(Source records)
--- START ---

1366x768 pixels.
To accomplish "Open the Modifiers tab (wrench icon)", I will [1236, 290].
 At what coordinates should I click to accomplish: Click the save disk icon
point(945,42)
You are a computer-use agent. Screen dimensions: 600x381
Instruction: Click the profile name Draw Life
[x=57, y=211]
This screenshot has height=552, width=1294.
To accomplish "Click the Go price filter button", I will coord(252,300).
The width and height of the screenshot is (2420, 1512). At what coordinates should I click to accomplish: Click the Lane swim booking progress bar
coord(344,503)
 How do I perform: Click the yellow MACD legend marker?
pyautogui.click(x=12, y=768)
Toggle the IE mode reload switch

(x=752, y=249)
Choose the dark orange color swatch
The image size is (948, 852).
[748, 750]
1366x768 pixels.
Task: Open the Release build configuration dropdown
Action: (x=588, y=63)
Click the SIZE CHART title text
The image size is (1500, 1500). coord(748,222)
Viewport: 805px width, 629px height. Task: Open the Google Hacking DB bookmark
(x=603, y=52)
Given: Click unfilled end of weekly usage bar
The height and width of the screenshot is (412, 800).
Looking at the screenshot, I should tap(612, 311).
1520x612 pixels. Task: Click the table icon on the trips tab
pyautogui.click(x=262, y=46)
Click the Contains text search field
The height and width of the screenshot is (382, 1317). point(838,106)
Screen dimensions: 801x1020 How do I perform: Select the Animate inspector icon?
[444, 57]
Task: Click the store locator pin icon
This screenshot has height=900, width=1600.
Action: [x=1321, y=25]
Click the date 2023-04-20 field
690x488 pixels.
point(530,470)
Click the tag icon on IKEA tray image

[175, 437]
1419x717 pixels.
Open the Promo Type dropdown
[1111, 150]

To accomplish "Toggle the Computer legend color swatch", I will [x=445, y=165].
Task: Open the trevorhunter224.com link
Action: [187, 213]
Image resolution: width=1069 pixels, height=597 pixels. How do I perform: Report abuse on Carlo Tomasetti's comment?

--- END ---

Set down, word for word, each line from the top of the records above through the line with "You are a computer-use".

1366x768 pixels.
To accomplish "Open the Modifiers tab (wrench icon)", I will [1236, 290].
 At what coordinates should I click to accomplish: Click the save disk icon
point(945,42)
You are a computer-use agent. Screen dimensions: 600x381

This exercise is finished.